PythonProgramBeginner · 2 min read

Python Program to Convert PDF to Text Easily

Use the PyPDF2 library in Python to convert a PDF to text by opening the file, reading pages with PdfReader, and extracting text using page.extract_text().

📋

Examples

InputA PDF file with one page containing 'Hello World!'

OutputHello World!

InputA PDF file with two pages: first page 'Page One', second page 'Page Two'

OutputPage One Page Two

InputAn empty PDF file with no text

Output

🧠

How to Think About It

To convert a PDF to text, first open the PDF file in binary mode. Then use a PDF reading library to access each page. Extract the text content from each page and combine it into one string. Finally, output or save the combined text.

📐

Algorithm

Open the PDF file in binary read mode.

Create a PDF reader object to read the file.

Initialize an empty string to hold all text.

Loop through each page in the PDF.

Extract text from the current page and add it to the string.

After all pages are processed, print or return the combined text.

💻

Code

python

from PyPDF2 import PdfReader

with open('sample.pdf', 'rb') as file:
    reader = PdfReader(file)
    text = ''
    for page in reader.pages:
        text += page.extract_text() or ''
print(text)

Output

Hello World!

🔍

Dry Run

Let's trace a PDF file with one page containing 'Hello World!' through the code.

Open PDF file

Open 'sample.pdf' in binary mode as file.

Create PDF reader

Create PdfReader object from file.

Initialize text

Set text = '' (empty string).

Loop through pages

For the single page, extract text 'Hello World!' and add to text.

Print text

Print the combined text: 'Hello World!'.

Step	Page Text Extracted	Combined Text
1	N/A	''
2	N/A	''
3	N/A	''
4	'Hello World!'	'Hello World!'
5	N/A	'Hello World!'

💡

Why This Works

Step 1: Open PDF file

We open the PDF file in binary mode to read its raw data correctly.

Step 2: Read PDF pages

Using PdfReader, we access each page's content inside the PDF.
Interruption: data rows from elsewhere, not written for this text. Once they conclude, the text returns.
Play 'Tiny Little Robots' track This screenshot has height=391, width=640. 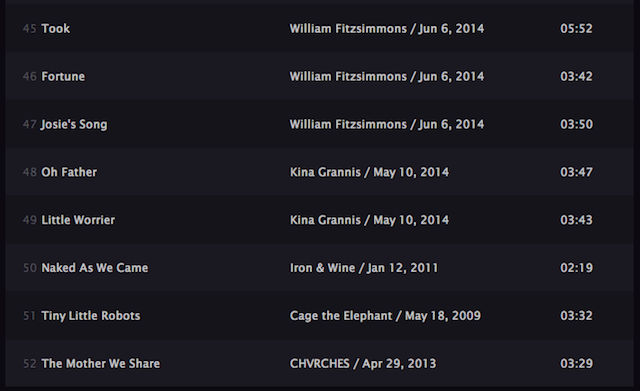(91, 315)
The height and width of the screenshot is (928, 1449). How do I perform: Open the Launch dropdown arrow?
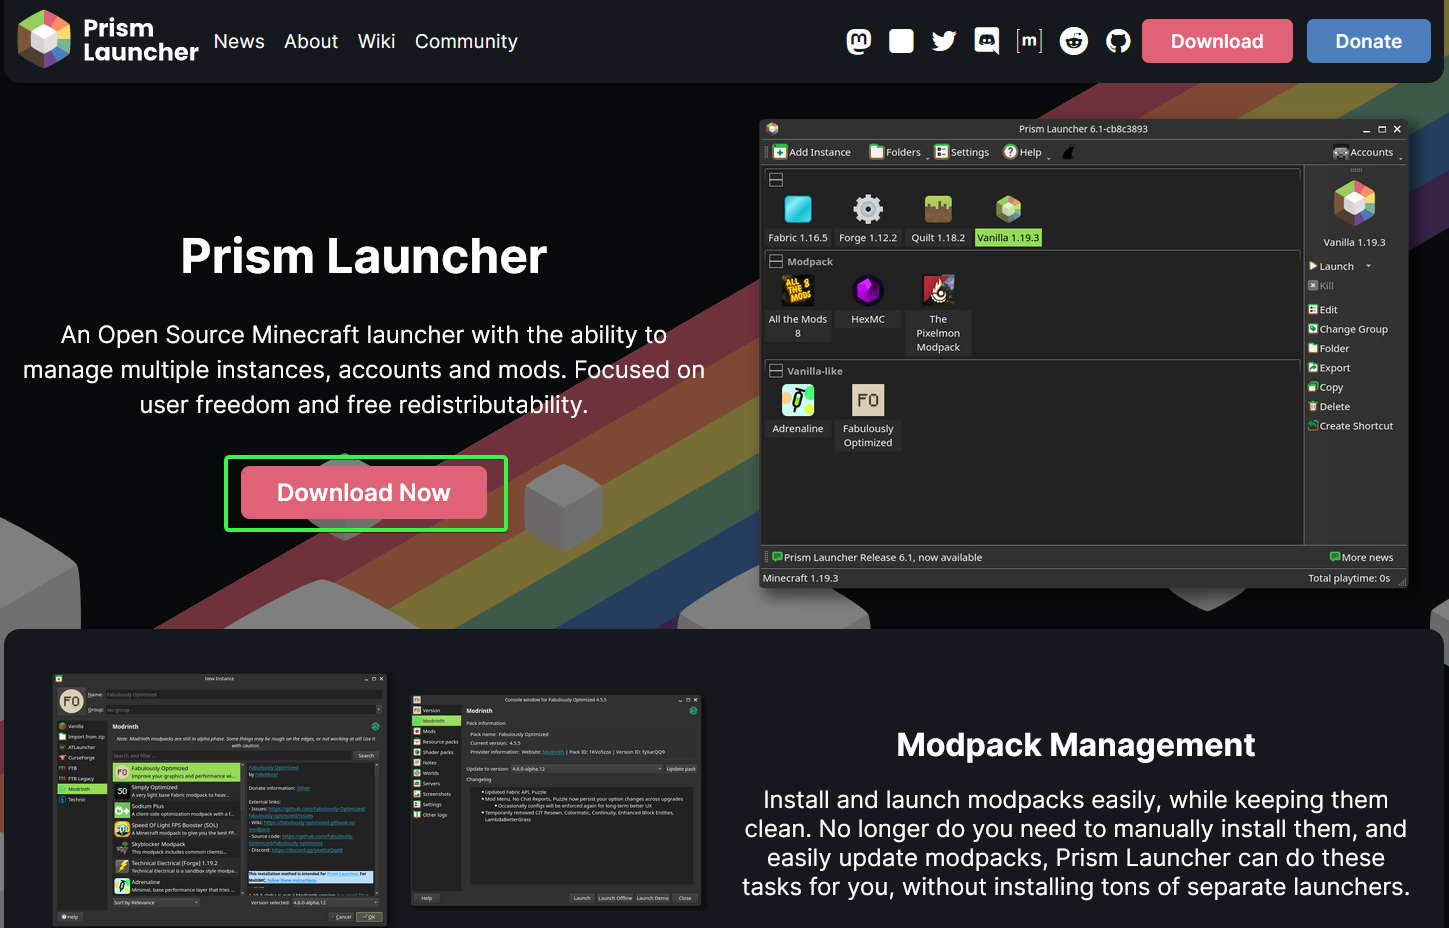tap(1369, 266)
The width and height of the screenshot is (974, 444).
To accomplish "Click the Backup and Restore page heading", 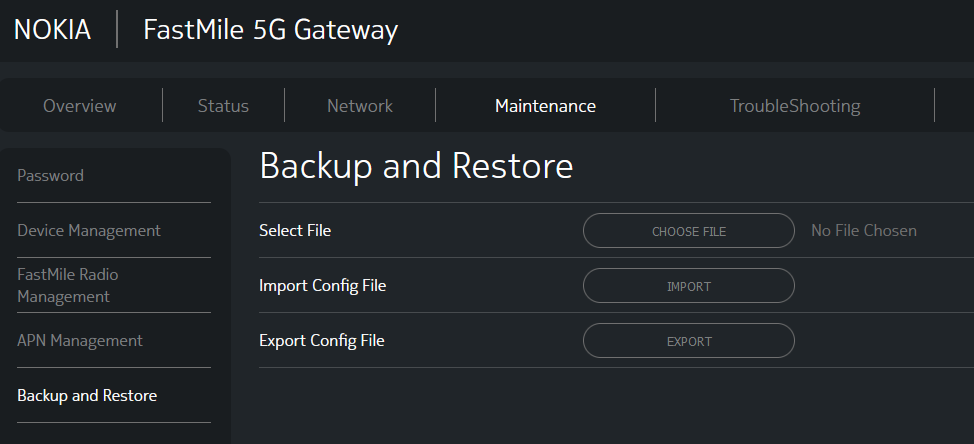I will 416,167.
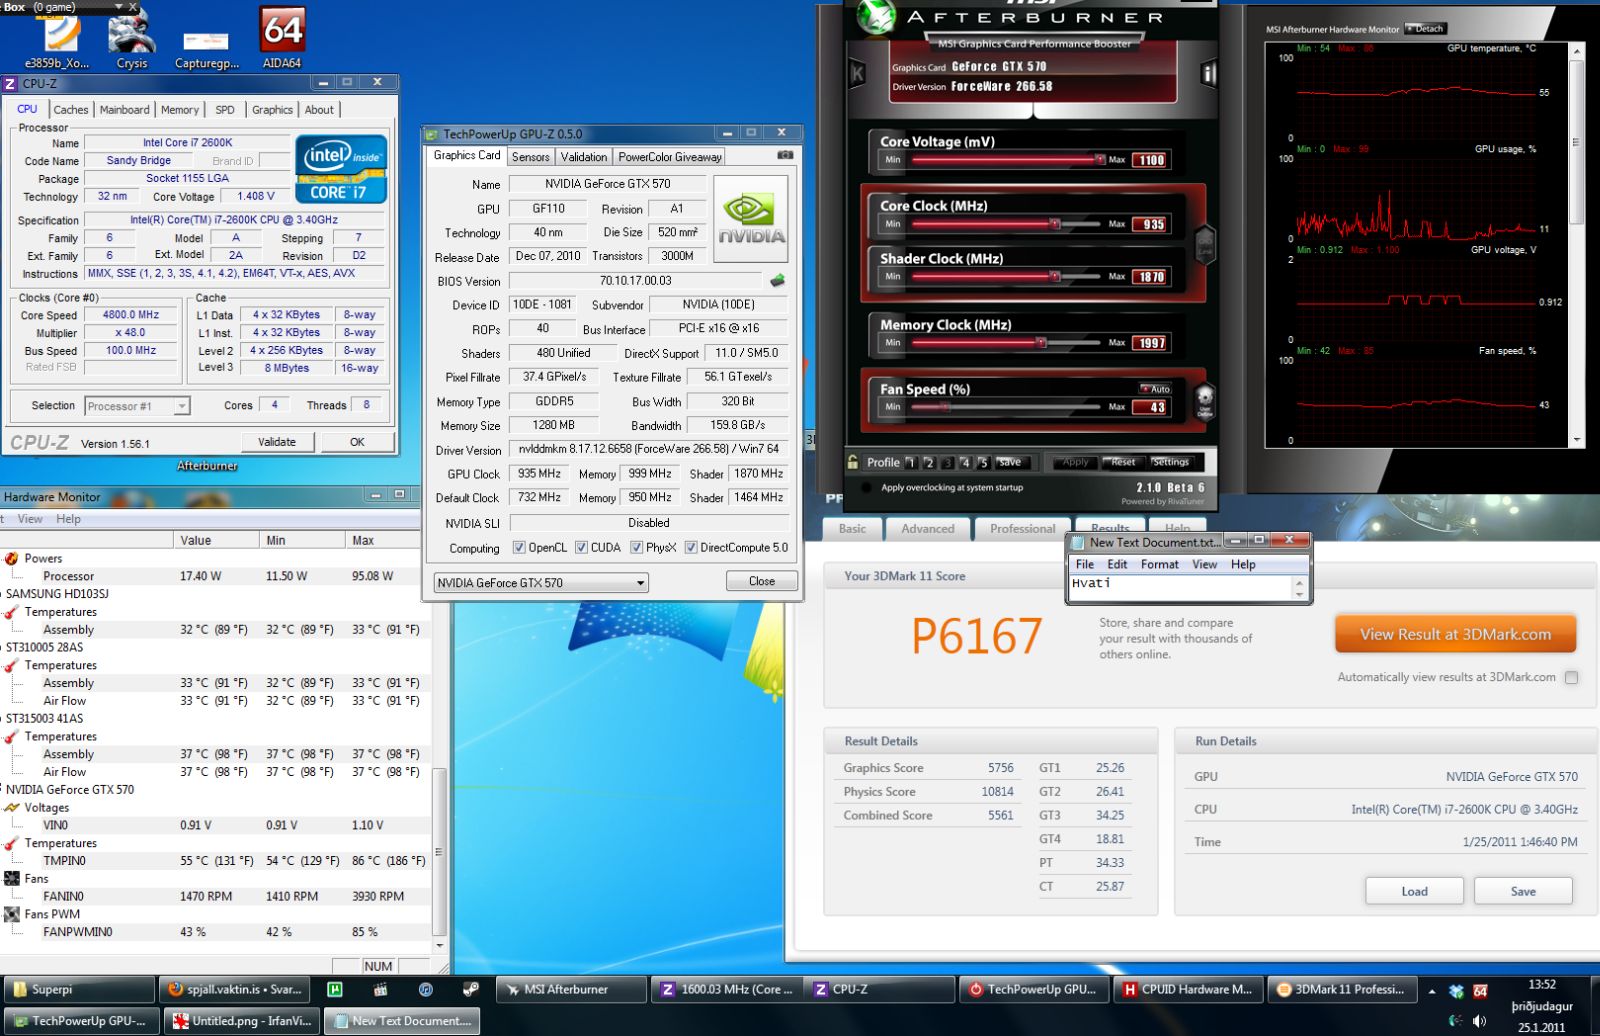Show hidden system tray icons arrow
This screenshot has height=1036, width=1600.
tap(1432, 991)
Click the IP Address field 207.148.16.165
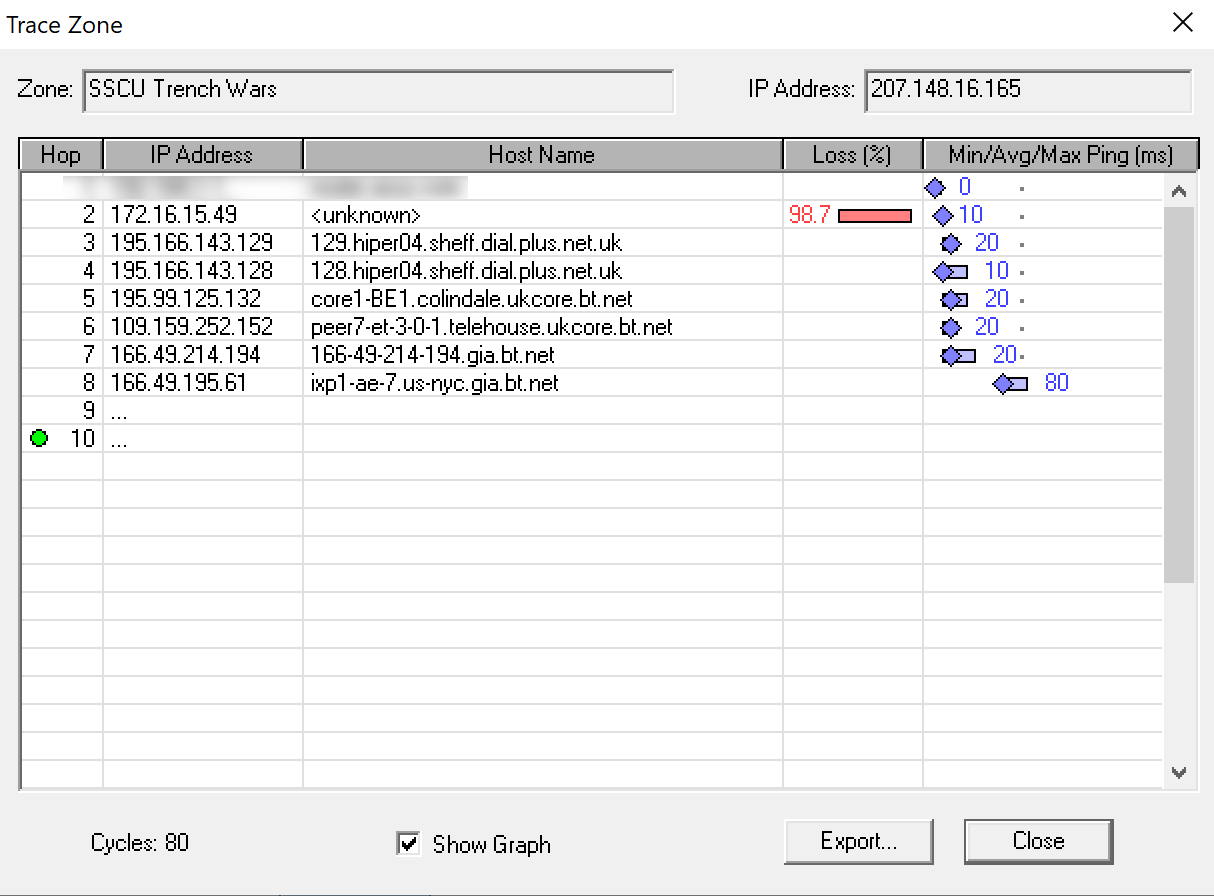Viewport: 1214px width, 896px height. (1027, 90)
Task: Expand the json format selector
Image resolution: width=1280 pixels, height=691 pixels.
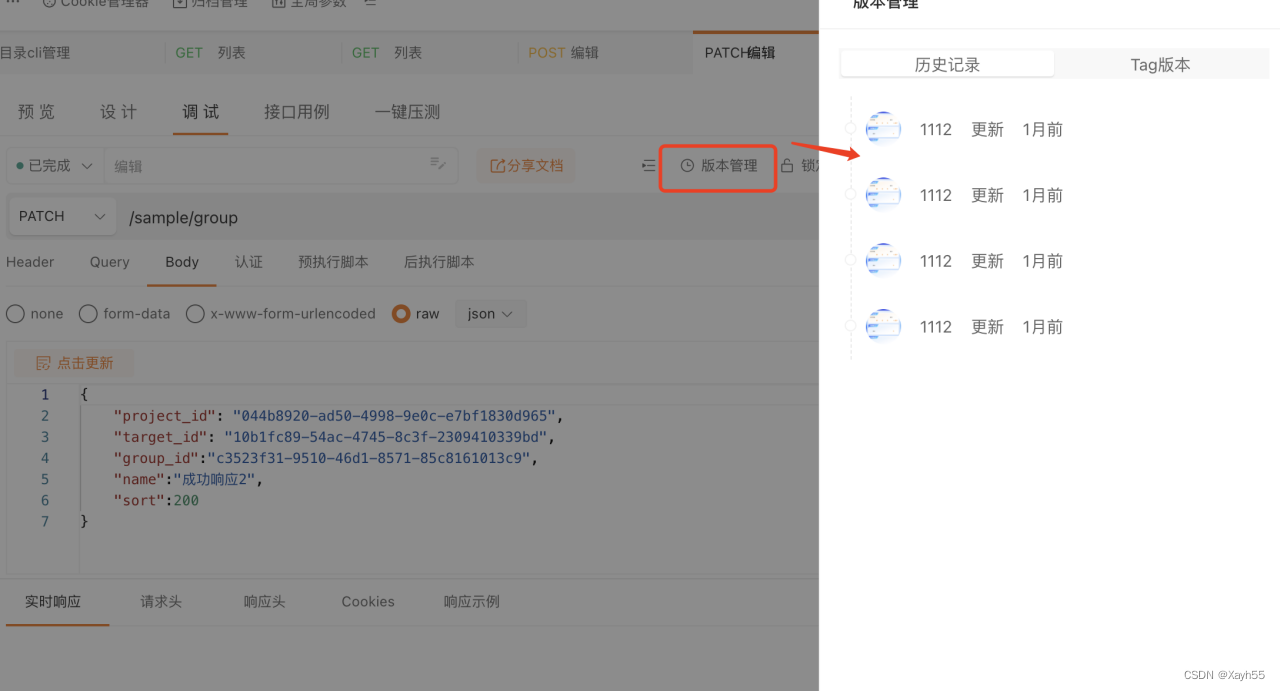Action: tap(490, 313)
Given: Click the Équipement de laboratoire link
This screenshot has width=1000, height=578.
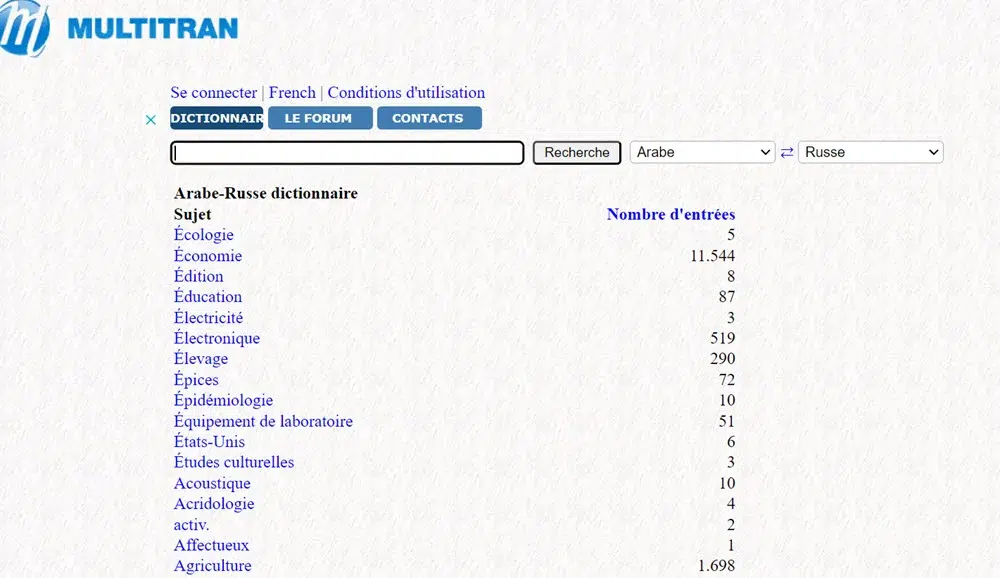Looking at the screenshot, I should (263, 421).
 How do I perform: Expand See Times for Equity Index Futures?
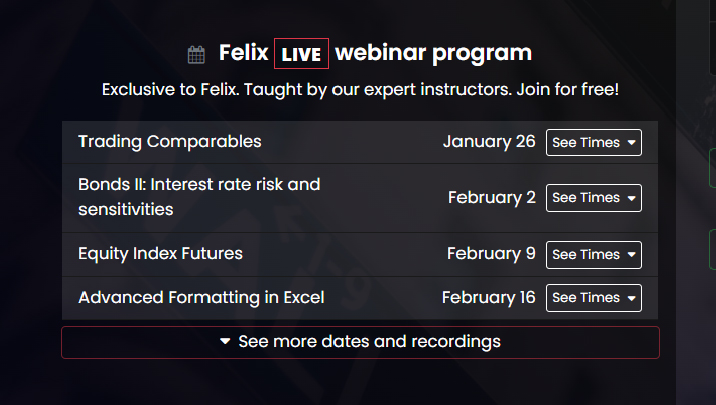tap(594, 255)
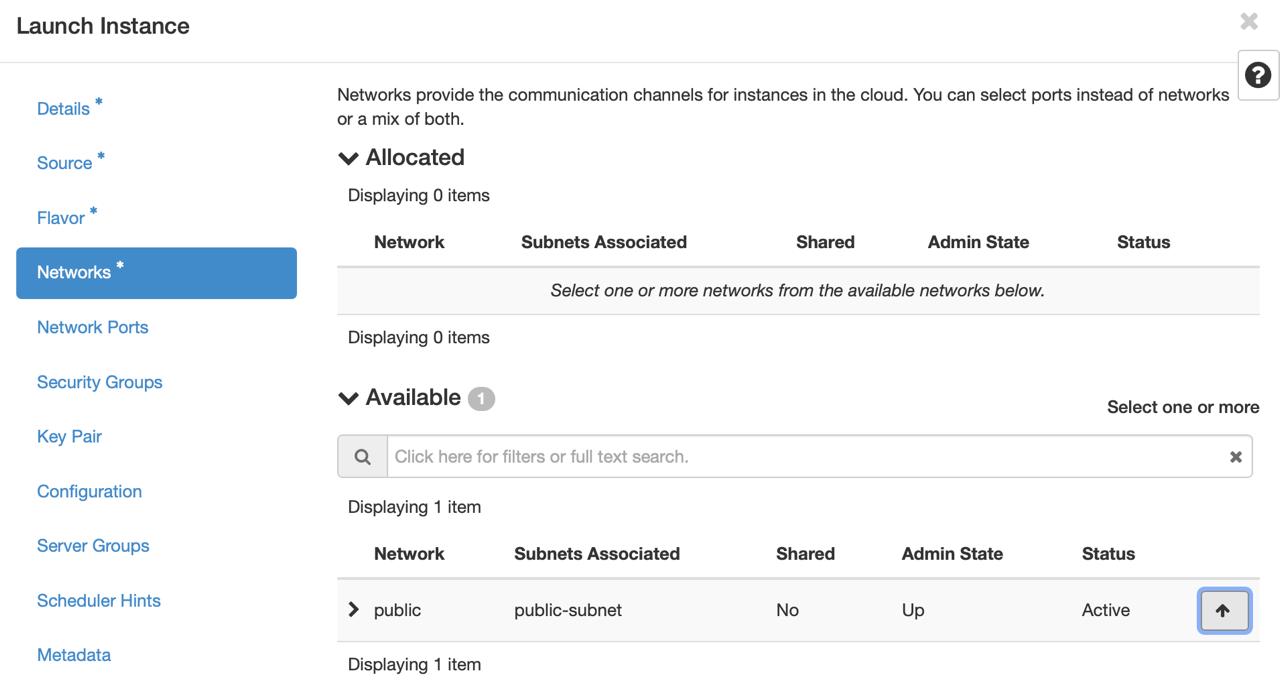
Task: Open the Security Groups step
Action: tap(99, 381)
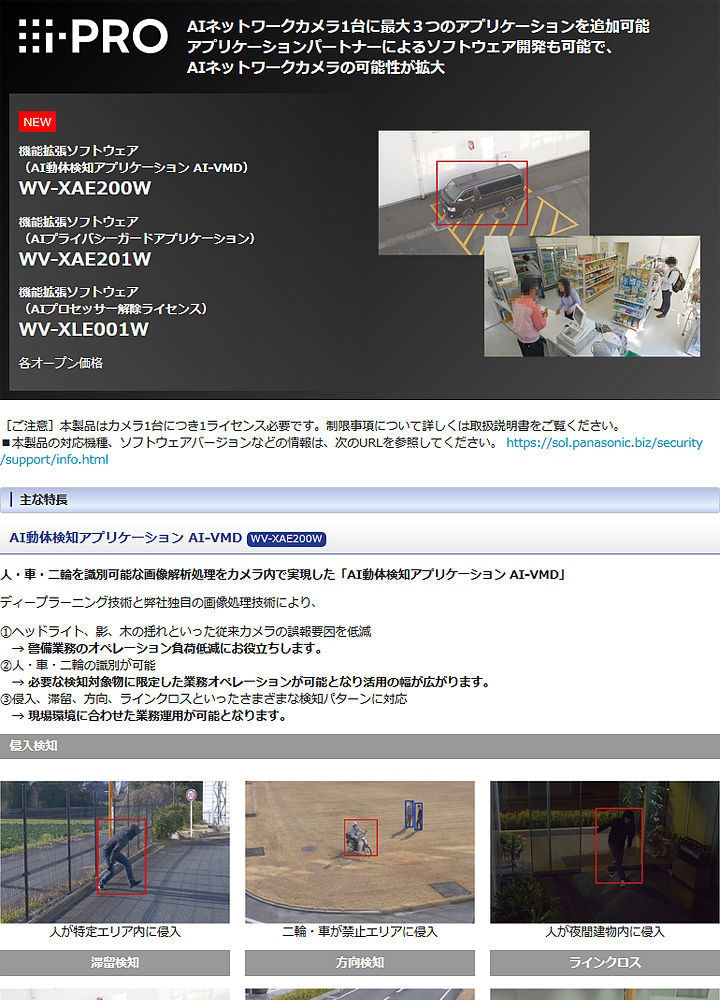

Step 3: Extract and combine text

We extract text from each page with extract_text() and add it to a string to get all text together.

🔄

Alternative Approaches

pdfplumber

python

import pdfplumber

with pdfplumber.open('sample.pdf') as pdf:
    text = ''
    for page in pdf.pages:
        text += page.extract_text() or ''
print(text)

pdfplumber can handle more complex PDFs with better layout and text extraction but requires an extra library.

textract

python

import textract

text = textract.process('sample.pdf').decode('utf-8')
print(text)

textract supports many file types and uses external tools but can be slower and needs dependencies.

⚡

Complexity: O(n) time, O(n) space

Time Complexity

The program reads each page once, so time grows linearly with the number of pages.

Space Complexity

All extracted text is stored in memory, so space grows with the total text size.

Which Approach is Fastest?

PyPDF2 is fast for simple text extraction; pdfplumber is slower but better for complex layouts; textract is slower due to external dependencies.

Approach	Time	Space	Best For
PyPDF2	O(n)	O(n)	Simple PDFs with mostly text
pdfplumber	O(n)	O(n)	Complex PDFs with layout
textract	O(n)	O(n)	Multiple file types, OCR support

💡

Always install PyPDF2 with pip install PyPDF2 before running the code.

⚠️

Beginners often forget to open the PDF file in binary mode ('rb'), causing errors.